* WHAT THE EXERCISE ASKS *
The answer consists solely of the listing's lines from the first through the line containing "Open the Bet", each reproduced exactly.

* EXERCISE MATERIAL *

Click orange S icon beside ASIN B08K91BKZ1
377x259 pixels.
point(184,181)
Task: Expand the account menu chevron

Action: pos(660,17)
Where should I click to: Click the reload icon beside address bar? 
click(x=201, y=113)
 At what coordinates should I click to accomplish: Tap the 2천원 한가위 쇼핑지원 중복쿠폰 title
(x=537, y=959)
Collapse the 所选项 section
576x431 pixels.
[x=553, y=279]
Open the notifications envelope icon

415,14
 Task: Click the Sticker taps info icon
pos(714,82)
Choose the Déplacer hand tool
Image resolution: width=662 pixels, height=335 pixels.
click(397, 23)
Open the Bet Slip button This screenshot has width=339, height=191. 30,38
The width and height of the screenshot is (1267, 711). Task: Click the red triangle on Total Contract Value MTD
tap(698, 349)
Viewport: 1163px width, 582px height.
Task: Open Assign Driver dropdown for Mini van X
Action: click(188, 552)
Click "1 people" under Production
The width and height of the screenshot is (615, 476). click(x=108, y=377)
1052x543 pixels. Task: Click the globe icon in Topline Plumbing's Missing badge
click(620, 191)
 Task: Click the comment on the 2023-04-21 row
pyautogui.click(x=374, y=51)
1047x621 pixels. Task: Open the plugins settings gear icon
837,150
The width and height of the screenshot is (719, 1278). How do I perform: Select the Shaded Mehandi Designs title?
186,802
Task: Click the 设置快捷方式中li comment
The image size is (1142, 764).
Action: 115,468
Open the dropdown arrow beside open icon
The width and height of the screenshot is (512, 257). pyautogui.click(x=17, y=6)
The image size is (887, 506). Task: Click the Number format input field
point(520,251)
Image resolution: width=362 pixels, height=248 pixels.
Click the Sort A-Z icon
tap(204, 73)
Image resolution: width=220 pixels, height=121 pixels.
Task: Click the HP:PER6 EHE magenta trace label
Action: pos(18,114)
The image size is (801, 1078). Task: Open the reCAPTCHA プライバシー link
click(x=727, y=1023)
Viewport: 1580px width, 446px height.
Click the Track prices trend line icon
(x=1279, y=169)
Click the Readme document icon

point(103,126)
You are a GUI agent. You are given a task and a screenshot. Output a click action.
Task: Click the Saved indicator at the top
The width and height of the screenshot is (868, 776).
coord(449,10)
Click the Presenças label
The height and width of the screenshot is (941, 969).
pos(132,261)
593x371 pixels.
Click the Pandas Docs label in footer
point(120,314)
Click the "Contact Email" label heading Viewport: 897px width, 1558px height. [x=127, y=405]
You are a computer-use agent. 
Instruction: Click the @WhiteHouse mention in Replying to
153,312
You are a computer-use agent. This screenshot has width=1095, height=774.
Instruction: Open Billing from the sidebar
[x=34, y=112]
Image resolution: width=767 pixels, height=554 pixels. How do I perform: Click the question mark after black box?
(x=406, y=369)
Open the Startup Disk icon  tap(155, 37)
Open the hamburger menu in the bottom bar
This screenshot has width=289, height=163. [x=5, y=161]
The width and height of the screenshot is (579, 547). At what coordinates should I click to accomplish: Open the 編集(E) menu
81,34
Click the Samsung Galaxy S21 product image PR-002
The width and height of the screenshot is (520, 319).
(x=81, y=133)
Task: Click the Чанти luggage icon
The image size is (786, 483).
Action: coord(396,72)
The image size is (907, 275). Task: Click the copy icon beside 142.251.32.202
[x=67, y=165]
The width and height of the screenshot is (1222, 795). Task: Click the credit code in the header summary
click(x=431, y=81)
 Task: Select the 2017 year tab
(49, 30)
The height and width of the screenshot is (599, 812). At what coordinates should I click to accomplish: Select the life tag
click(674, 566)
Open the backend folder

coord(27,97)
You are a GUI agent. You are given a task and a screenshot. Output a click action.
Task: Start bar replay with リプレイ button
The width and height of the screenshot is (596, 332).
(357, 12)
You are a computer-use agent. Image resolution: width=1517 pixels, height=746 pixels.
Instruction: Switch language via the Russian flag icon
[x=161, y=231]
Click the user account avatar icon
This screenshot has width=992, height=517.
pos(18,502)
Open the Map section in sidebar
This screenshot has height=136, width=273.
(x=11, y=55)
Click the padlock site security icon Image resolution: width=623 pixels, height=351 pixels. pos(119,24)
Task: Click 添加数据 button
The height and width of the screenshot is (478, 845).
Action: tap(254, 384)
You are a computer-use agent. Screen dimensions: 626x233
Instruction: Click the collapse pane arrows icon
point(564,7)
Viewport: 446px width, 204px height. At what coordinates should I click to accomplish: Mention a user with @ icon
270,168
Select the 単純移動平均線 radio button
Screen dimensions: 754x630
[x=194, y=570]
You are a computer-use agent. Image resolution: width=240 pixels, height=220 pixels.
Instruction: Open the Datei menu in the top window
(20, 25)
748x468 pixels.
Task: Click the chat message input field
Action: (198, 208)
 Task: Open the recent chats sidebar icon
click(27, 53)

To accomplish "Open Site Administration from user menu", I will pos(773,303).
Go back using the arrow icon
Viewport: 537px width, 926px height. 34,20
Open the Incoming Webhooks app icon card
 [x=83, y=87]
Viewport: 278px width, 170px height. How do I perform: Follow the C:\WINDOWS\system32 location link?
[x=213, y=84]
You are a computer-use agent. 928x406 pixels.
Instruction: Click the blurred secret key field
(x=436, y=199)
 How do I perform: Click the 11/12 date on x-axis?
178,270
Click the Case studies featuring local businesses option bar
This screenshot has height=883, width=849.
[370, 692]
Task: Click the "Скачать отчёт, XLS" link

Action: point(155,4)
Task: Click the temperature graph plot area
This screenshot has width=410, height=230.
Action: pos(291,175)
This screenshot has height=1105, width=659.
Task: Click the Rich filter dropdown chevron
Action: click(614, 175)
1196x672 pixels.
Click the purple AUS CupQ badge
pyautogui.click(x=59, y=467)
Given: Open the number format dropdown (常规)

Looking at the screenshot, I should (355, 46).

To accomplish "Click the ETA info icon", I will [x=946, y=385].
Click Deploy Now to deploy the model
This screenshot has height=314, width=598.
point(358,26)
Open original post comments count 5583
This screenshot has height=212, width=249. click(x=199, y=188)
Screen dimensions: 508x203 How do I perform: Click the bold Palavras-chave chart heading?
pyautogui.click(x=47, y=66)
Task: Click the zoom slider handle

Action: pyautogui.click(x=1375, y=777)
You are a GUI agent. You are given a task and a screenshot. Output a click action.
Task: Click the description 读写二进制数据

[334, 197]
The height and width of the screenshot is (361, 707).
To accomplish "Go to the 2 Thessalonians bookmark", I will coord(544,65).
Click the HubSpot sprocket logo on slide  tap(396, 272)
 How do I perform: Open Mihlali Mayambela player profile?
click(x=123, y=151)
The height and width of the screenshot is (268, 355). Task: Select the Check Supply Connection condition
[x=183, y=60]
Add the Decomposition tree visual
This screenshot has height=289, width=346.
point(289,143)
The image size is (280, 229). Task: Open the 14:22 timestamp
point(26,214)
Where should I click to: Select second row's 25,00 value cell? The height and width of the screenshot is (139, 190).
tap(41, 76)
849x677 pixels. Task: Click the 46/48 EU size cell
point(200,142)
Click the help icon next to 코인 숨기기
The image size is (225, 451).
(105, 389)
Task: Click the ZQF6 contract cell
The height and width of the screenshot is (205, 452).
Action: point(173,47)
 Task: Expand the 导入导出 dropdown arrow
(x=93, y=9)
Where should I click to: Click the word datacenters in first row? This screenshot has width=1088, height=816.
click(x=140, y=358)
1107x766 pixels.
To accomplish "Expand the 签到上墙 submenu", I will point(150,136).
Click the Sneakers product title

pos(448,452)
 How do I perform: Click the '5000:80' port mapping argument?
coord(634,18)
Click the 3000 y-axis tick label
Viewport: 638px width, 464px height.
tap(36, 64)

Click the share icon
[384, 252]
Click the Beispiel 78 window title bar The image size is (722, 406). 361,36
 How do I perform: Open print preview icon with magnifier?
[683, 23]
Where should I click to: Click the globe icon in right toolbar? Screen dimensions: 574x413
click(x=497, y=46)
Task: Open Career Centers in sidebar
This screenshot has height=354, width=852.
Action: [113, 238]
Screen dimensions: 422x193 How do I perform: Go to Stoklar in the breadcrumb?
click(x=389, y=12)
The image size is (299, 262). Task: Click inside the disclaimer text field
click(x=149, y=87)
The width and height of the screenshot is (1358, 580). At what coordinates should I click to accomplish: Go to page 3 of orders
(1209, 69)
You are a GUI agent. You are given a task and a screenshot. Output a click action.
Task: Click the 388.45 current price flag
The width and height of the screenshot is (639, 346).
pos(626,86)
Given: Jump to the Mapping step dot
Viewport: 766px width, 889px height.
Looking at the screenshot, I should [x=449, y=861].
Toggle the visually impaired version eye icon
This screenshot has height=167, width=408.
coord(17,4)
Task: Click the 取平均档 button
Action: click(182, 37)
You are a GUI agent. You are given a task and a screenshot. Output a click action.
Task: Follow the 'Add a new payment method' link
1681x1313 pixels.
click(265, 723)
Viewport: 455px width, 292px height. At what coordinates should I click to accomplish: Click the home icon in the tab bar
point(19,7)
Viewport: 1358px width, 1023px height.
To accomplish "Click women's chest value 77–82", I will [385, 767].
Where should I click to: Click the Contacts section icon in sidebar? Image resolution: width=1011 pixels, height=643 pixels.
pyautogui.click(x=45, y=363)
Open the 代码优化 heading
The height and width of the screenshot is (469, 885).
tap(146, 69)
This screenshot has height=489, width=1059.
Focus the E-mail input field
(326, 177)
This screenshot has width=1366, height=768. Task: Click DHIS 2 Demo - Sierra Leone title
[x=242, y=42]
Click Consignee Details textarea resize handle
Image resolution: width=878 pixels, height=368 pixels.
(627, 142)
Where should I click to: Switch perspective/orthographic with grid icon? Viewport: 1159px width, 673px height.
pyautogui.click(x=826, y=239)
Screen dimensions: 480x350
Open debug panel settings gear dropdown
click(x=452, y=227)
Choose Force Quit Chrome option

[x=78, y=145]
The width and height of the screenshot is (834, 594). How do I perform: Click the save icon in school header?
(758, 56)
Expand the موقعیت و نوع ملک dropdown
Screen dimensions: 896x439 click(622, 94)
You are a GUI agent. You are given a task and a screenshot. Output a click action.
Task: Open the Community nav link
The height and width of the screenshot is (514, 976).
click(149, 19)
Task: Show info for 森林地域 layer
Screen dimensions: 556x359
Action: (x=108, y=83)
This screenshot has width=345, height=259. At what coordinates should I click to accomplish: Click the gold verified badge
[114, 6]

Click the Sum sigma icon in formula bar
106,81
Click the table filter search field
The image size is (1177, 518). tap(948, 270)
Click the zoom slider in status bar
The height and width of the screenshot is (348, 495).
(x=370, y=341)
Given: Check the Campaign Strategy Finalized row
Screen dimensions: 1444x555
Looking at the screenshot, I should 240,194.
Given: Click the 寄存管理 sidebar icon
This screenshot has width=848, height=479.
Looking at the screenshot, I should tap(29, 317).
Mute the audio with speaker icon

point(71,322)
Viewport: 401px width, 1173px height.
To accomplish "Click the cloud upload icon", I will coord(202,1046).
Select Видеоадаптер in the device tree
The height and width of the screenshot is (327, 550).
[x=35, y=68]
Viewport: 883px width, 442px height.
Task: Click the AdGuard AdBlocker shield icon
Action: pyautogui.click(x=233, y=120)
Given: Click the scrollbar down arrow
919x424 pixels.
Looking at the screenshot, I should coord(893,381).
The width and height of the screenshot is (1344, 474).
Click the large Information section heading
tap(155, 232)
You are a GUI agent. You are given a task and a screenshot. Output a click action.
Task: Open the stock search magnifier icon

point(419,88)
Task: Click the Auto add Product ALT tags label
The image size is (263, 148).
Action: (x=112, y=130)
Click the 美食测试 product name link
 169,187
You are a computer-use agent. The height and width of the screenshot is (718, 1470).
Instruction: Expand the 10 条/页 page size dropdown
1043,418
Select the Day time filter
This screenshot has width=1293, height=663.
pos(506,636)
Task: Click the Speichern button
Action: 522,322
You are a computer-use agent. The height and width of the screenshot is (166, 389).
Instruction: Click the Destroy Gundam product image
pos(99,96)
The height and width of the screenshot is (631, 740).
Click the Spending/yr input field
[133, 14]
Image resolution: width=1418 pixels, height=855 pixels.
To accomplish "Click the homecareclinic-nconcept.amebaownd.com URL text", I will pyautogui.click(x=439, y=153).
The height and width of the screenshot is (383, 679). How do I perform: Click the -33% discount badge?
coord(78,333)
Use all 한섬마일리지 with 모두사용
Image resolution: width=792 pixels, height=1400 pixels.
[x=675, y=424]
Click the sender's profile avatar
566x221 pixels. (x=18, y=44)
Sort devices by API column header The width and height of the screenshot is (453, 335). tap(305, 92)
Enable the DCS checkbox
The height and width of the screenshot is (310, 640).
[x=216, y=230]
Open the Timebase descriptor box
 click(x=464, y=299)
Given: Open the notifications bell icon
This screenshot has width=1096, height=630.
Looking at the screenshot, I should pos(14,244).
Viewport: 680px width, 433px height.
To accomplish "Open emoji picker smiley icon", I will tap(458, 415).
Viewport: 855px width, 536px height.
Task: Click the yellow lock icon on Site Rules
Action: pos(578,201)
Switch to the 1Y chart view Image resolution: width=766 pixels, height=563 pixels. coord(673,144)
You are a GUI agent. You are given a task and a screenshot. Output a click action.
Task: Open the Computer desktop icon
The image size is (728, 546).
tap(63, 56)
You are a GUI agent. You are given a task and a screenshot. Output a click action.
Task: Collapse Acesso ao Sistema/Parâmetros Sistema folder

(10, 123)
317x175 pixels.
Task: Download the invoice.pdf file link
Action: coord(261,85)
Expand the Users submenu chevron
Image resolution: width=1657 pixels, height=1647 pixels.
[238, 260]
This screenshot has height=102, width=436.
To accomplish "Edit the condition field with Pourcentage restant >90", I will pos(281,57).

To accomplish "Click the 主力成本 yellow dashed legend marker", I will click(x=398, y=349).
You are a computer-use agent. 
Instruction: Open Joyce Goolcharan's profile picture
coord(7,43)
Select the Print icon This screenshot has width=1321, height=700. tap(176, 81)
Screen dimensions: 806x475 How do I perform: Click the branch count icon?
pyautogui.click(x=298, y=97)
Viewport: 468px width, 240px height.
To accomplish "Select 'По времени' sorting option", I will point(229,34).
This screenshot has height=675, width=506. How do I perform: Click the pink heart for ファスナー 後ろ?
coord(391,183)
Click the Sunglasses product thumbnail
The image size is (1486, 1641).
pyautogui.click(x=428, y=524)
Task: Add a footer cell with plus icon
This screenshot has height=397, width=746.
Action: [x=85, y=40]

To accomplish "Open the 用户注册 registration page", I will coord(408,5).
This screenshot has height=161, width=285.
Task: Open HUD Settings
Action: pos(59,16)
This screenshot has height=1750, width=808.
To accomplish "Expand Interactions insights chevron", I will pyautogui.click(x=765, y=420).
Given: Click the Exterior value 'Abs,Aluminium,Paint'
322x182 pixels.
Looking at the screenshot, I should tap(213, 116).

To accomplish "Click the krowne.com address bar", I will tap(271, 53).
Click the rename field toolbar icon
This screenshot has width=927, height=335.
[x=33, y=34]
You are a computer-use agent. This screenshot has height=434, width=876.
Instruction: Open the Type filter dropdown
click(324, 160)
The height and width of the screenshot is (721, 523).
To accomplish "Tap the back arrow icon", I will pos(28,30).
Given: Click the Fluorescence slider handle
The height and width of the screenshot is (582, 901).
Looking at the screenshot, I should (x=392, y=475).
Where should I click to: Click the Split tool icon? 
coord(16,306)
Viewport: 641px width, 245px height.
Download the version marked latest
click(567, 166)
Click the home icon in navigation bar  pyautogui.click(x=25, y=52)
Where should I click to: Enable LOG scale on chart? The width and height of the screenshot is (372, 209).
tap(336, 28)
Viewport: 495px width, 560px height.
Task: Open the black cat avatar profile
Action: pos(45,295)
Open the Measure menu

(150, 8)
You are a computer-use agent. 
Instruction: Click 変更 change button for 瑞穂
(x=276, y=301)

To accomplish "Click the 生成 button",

* ANSWER TO THE PROBLEM *
Click orange S icon beside ASIN B08K91BKZ1
377x259 pixels.
point(184,181)
Task: Expand the account menu chevron

Action: pos(660,17)
Where should I click to: Click the reload icon beside address bar? 
click(x=201, y=113)
 At what coordinates should I click to accomplish: Tap the 2천원 한가위 쇼핑지원 중복쿠폰 title
(x=537, y=959)
Collapse the 所选项 section
576x431 pixels.
[x=553, y=279]
Open the notifications envelope icon

415,14
 Task: Click the Sticker taps info icon
pos(714,82)
Choose the Déplacer hand tool
Image resolution: width=662 pixels, height=335 pixels.
click(397, 23)
Open the Bet Slip button This screenshot has width=339, height=191. 30,38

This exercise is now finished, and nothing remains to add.